* WHAT THE EXERCISE ASKS: Locate the line bearing "Singel i Nyår (261, 1772)" in the material below, then reproduce it and each following line up to and including the line bearing "Singel i Umeå (116, 1644)".

* EXCERPTED RECORDS:
----------

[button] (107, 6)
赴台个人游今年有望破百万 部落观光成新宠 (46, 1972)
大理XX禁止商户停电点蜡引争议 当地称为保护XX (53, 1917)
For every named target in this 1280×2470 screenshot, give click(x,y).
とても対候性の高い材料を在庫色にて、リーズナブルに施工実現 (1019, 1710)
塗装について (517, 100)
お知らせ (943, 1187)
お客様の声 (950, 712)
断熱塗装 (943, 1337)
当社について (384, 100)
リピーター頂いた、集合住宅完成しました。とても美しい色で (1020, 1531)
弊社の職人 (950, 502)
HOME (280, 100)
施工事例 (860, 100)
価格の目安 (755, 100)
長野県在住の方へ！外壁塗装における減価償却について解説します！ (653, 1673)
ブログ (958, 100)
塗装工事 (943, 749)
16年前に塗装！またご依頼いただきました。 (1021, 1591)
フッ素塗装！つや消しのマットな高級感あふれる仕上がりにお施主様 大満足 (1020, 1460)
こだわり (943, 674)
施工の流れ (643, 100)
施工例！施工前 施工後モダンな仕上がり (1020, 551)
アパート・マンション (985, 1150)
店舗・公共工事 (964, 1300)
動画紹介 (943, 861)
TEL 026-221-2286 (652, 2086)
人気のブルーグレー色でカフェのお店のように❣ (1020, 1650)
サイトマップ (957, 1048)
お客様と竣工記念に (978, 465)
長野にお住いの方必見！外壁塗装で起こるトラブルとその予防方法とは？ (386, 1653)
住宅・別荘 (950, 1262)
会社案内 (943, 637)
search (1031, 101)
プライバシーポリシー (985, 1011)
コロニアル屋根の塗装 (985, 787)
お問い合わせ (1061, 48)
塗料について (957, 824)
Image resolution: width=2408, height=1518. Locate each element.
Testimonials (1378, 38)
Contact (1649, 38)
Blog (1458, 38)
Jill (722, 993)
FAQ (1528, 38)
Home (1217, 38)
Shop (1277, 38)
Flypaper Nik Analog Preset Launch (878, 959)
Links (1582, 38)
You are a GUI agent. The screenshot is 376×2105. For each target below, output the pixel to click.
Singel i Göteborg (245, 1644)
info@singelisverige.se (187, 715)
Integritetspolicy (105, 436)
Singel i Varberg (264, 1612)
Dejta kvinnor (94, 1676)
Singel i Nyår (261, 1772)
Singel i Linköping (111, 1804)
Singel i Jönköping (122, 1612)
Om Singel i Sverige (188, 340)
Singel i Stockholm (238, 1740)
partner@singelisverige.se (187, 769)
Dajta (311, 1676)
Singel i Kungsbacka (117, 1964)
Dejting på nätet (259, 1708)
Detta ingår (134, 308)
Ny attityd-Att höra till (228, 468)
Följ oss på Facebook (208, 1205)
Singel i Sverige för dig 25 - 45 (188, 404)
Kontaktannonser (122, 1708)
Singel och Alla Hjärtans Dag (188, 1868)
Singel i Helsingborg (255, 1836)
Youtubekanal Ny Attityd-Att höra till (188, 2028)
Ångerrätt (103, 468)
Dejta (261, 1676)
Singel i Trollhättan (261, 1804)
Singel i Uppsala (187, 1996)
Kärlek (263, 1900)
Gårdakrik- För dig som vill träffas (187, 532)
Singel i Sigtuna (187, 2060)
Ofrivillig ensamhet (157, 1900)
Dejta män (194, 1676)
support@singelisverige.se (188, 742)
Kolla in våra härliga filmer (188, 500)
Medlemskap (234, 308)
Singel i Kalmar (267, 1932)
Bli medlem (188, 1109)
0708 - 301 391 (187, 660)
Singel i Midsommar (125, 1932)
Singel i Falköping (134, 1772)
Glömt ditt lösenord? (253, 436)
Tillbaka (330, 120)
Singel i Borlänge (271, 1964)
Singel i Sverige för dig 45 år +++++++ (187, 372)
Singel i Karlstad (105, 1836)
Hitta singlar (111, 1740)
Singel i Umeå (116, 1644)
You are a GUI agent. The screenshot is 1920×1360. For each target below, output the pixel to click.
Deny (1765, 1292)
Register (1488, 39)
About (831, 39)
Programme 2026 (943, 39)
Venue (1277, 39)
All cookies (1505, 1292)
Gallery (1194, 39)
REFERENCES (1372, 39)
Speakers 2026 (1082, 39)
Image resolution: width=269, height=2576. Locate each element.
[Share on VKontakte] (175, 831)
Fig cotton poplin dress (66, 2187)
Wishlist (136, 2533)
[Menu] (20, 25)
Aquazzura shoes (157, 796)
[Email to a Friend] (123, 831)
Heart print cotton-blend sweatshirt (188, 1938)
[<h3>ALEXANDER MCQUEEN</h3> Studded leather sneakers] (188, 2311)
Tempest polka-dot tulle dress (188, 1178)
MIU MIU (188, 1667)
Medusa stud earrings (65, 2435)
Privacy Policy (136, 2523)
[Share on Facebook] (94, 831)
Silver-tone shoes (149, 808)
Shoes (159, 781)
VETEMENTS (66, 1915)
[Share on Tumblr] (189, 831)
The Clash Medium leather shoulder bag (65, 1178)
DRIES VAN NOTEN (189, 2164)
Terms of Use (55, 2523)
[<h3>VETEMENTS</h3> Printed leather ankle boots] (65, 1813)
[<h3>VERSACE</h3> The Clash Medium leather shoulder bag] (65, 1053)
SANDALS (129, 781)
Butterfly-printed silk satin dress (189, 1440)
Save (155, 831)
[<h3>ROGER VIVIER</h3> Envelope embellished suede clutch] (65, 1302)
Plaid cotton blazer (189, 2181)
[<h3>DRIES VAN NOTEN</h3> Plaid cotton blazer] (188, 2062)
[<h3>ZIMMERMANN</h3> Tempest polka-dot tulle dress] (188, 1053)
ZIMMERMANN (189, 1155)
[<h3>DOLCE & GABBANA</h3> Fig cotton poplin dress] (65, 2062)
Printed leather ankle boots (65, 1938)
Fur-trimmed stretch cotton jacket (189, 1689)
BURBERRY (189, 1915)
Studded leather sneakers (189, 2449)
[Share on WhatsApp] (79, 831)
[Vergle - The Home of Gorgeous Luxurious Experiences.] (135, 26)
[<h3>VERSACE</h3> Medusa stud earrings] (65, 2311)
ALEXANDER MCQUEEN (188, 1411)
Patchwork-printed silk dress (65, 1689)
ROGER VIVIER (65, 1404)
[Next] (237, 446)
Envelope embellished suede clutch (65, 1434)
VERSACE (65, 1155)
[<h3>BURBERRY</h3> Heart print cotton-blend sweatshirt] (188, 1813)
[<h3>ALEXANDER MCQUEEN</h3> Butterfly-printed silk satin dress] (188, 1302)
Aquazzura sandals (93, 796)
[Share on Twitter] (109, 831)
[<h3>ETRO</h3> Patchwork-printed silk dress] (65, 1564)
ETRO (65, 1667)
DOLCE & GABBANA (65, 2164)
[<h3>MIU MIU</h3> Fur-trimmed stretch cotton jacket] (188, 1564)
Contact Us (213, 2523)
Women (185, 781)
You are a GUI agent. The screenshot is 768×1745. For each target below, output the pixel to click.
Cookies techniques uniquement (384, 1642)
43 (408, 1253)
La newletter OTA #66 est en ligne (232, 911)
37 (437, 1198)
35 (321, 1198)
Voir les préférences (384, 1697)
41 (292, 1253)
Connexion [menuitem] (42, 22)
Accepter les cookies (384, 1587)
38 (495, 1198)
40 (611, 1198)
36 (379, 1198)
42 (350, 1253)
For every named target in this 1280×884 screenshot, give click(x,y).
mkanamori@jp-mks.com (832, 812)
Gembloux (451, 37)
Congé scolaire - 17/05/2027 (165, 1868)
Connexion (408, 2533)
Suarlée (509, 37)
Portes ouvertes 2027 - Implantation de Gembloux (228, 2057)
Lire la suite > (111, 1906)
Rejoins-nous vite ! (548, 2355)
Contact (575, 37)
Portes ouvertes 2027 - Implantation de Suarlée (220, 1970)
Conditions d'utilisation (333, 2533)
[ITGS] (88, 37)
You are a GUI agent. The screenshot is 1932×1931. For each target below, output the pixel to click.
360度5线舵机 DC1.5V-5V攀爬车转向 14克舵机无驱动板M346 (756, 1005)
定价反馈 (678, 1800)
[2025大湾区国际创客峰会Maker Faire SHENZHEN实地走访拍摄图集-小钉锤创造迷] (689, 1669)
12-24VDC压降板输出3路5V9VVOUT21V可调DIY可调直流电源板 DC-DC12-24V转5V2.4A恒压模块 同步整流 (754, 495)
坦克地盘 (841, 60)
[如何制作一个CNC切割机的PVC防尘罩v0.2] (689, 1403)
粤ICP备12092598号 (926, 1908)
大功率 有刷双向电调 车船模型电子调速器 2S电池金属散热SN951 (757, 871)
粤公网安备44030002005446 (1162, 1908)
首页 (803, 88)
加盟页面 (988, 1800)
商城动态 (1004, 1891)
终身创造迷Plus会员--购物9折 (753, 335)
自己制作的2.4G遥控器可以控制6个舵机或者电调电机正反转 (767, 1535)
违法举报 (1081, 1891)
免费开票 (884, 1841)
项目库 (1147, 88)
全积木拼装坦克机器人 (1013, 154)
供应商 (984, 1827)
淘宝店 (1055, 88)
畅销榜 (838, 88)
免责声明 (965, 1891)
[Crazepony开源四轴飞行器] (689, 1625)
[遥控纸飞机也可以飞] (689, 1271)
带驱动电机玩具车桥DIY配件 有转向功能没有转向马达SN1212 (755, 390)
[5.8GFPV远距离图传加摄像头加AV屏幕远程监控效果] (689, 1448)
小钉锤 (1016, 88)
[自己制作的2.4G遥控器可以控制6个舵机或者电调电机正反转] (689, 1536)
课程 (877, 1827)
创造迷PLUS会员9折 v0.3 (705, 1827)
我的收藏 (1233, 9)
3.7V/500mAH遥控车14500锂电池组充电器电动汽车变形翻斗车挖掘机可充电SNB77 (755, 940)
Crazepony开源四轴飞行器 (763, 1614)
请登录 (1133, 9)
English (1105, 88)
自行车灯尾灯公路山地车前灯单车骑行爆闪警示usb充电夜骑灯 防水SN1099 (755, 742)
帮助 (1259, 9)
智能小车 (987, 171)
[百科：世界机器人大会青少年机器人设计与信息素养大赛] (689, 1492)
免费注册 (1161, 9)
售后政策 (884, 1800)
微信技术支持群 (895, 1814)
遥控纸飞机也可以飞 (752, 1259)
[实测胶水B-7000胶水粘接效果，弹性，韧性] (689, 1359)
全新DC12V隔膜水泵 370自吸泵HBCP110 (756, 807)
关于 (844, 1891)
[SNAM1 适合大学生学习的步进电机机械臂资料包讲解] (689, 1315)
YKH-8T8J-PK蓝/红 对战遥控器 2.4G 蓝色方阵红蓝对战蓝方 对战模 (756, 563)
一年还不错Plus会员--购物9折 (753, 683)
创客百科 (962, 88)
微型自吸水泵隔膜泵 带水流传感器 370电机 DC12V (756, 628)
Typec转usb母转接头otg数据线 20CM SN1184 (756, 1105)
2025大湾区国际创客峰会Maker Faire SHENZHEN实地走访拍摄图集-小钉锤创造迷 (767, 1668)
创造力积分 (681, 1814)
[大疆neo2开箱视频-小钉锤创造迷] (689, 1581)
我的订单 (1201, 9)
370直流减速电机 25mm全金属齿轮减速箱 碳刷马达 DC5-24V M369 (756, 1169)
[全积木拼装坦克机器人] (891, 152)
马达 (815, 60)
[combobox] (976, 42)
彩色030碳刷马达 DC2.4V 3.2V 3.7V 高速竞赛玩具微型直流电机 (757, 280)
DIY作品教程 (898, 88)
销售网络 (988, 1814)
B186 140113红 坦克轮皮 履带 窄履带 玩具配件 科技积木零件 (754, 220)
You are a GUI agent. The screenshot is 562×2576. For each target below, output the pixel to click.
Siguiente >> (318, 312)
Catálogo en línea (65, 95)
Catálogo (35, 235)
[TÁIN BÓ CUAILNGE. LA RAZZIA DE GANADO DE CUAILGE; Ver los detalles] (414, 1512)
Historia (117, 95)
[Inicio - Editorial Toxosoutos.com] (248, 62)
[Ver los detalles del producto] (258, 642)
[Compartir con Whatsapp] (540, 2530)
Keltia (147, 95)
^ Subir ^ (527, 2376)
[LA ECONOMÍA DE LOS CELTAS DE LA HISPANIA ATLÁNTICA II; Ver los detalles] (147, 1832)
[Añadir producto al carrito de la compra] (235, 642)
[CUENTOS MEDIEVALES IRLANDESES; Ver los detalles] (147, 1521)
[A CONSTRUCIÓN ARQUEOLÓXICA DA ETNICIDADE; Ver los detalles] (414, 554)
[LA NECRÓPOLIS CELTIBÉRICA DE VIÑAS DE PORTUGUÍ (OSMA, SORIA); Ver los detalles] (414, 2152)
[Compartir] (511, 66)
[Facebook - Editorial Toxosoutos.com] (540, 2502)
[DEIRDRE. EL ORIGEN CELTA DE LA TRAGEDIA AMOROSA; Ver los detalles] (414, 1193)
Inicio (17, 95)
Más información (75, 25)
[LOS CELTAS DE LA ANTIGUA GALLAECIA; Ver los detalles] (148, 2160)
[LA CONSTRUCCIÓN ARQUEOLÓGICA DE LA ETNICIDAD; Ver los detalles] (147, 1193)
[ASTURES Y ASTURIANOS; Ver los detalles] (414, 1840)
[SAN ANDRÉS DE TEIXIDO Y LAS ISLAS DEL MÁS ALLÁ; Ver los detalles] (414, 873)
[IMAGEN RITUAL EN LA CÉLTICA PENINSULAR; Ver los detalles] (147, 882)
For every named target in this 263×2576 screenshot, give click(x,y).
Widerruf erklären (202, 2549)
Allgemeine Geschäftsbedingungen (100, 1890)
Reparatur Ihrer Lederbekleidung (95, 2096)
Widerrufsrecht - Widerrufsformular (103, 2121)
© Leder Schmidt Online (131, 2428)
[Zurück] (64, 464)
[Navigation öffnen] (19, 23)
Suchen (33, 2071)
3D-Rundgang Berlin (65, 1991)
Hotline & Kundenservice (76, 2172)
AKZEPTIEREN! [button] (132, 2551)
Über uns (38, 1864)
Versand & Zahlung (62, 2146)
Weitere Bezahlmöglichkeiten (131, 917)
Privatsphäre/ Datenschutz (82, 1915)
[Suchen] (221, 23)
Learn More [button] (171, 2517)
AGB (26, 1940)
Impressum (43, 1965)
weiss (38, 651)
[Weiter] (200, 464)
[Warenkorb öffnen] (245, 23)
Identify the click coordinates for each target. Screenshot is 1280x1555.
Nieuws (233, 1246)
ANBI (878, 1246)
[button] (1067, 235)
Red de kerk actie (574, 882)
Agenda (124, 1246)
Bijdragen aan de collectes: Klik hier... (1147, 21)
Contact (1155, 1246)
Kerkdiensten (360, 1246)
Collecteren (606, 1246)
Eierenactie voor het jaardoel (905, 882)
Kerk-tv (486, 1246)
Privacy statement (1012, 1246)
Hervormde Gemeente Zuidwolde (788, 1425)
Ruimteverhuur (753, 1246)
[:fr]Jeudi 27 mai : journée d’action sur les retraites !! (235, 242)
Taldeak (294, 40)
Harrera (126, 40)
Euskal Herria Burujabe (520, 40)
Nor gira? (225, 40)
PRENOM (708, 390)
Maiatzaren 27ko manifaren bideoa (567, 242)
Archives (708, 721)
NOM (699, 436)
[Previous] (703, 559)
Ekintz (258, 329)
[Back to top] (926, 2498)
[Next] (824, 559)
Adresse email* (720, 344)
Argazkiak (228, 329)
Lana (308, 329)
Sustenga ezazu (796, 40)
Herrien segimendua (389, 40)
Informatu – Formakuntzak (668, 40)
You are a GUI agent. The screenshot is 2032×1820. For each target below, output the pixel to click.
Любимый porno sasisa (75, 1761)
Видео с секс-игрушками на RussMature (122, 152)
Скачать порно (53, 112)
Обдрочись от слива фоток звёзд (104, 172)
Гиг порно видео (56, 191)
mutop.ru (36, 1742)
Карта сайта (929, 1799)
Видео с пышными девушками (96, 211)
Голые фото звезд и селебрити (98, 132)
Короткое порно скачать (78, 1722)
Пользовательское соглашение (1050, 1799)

----------

* EXERCISE RESPONSE:
Singel i Nyår (261, 1772)
Singel i Linköping (111, 1804)
Singel i Jönköping (122, 1612)
Om Singel i Sverige (188, 340)
Singel i Stockholm (238, 1740)
partner@singelisverige.se (187, 769)
Dajta (311, 1676)
Singel i Kungsbacka (117, 1964)
Dejting på nätet (259, 1708)
Detta ingår (134, 308)
Ny attityd-Att höra till (228, 468)
Följ oss på Facebook (208, 1205)
Singel i Sverige för dig 25 - 45 (188, 404)
Kontaktannonser (122, 1708)
Singel och Alla Hjärtans Dag (188, 1868)
Singel i Helsingborg (255, 1836)
Youtubekanal Ny Attityd-Att höra till (188, 2028)
Ångerrätt (103, 468)
Dejta (261, 1676)
Singel i Trollhättan (261, 1804)
Singel i Uppsala (187, 1996)
Kärlek (263, 1900)
Gårdakrik- För dig som vill träffas (187, 532)
Singel i Sigtuna (187, 2060)
Ofrivillig ensamhet (157, 1900)
Dejta män (194, 1676)
support@singelisverige.se (188, 742)
Kolla in våra härliga filmer (188, 500)
Medlemskap (234, 308)
Singel i Kalmar (267, 1932)
Bli medlem (188, 1109)
0708 - 301 391 (187, 660)
Singel i Midsommar (125, 1932)
Singel i Falköping (134, 1772)
Glömt ditt lösenord? (253, 436)
Tillbaka (330, 120)
Singel i Borlänge (271, 1964)
Singel i Sverige för dig 45 år +++++++ (187, 372)
Singel i Karlstad (105, 1836)
Hitta singlar (111, 1740)
Singel i Umeå (116, 1644)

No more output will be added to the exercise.